## What you should do
Your answer is to be the exact text of the lines from the one containing "Where should I" through the final line of the entries, restated in full, with pictures omitted.

------ Exercise data

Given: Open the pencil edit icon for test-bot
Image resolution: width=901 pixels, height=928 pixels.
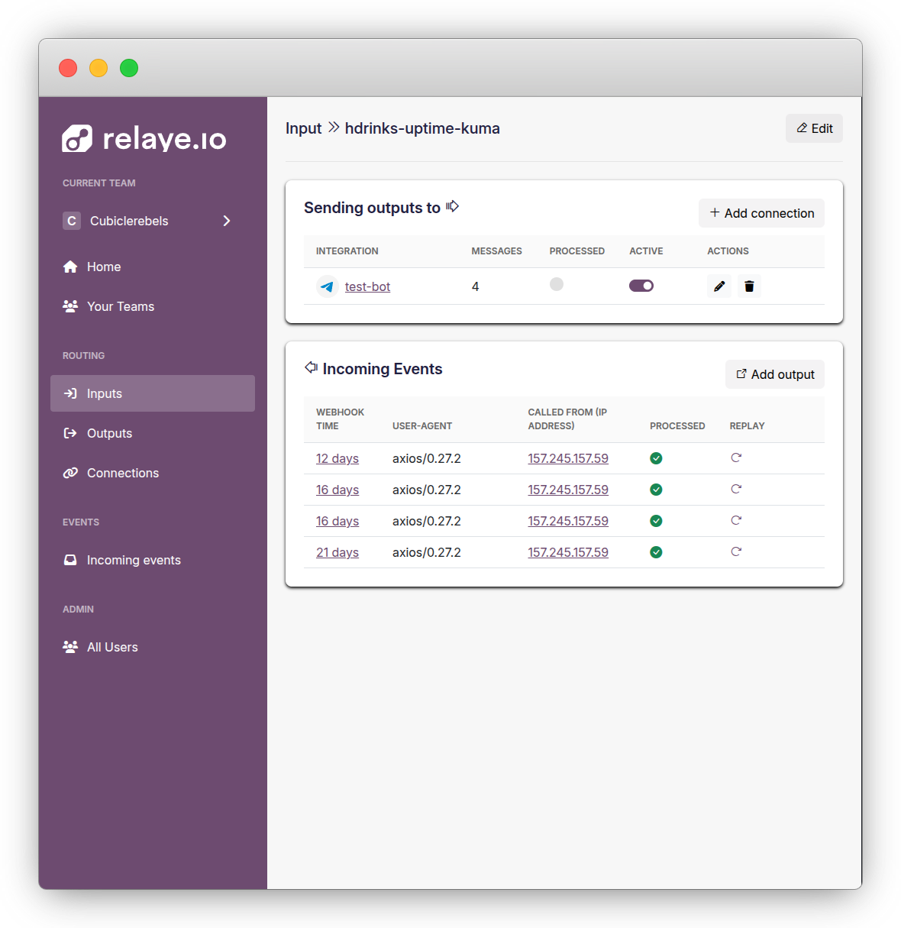Looking at the screenshot, I should pyautogui.click(x=719, y=286).
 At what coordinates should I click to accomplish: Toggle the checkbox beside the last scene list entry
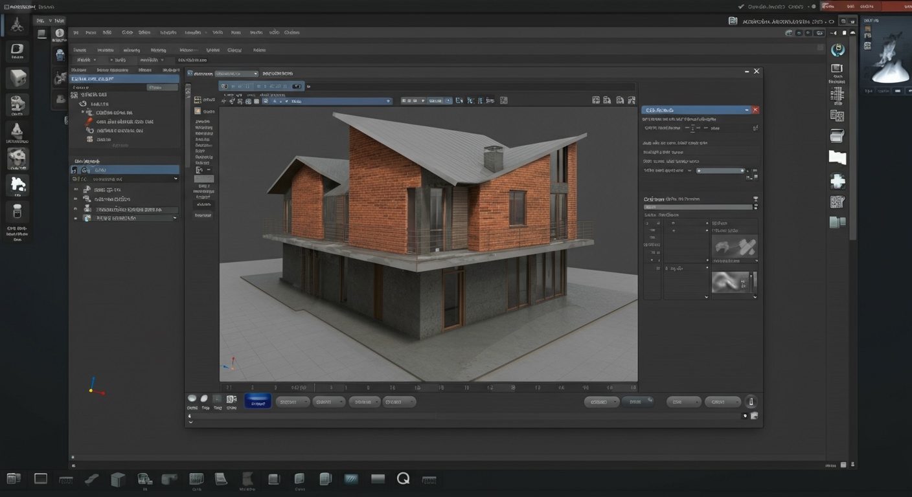76,218
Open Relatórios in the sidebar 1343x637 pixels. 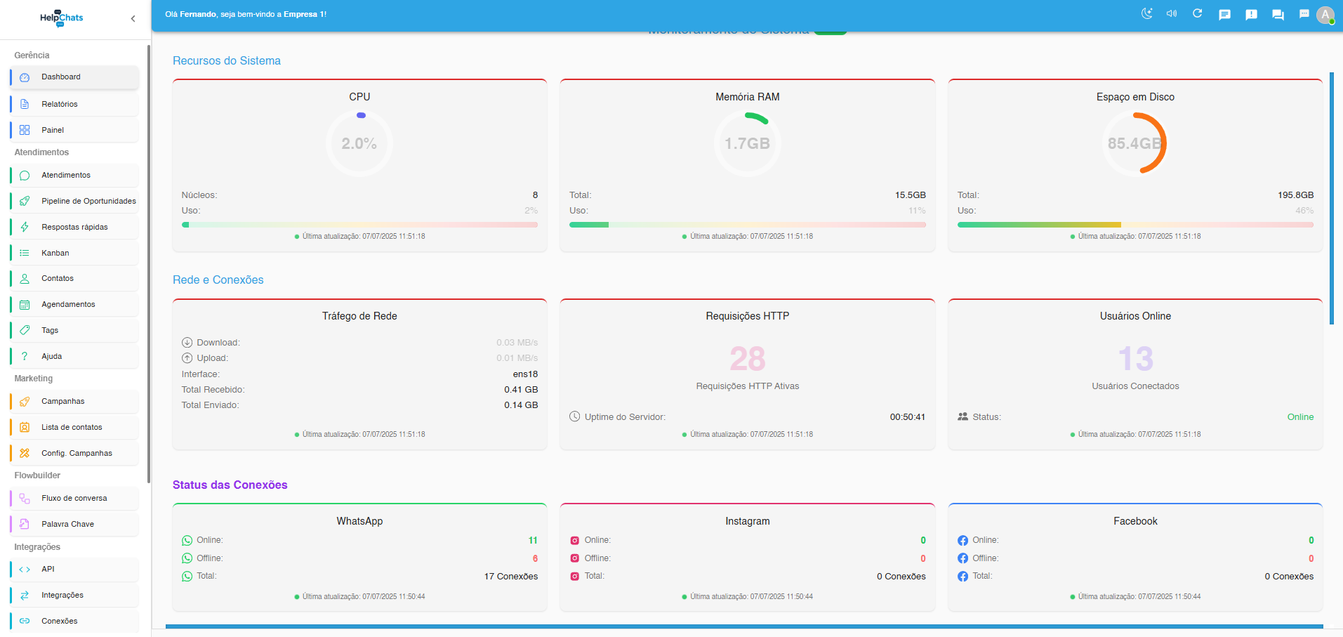tap(60, 104)
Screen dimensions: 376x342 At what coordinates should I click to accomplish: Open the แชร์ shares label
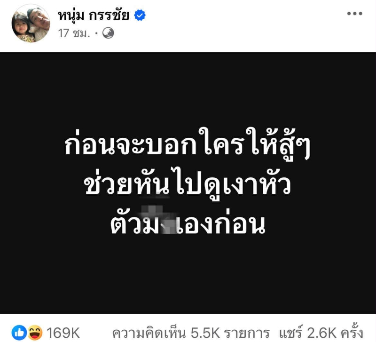(290, 333)
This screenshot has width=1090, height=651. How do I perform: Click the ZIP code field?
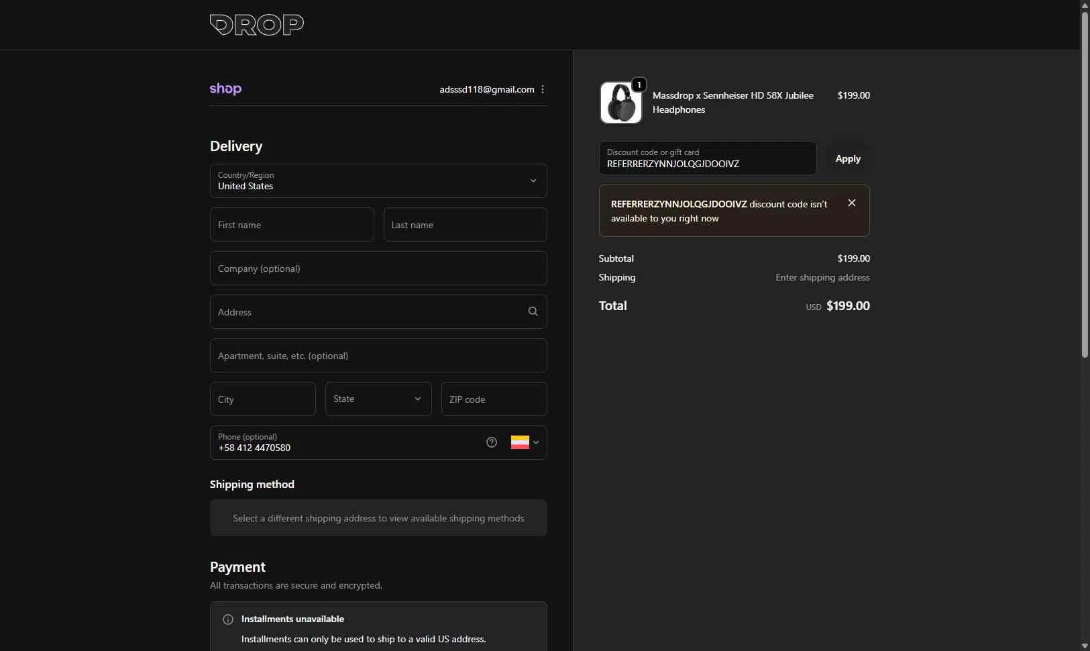pos(494,399)
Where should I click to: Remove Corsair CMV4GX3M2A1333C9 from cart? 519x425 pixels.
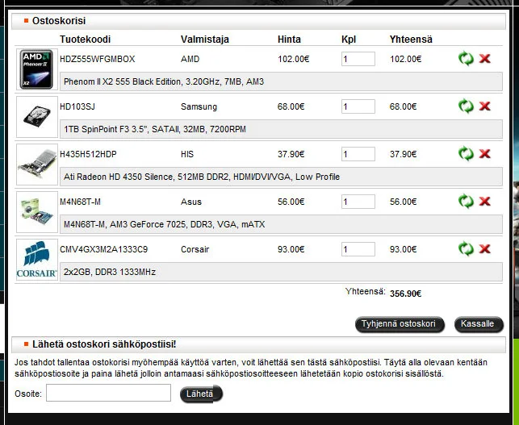point(485,249)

------------

## Answer box
Where should I click to: Remove Corsair CMV4GX3M2A1333C9 from cart? 519x425 pixels.
point(485,249)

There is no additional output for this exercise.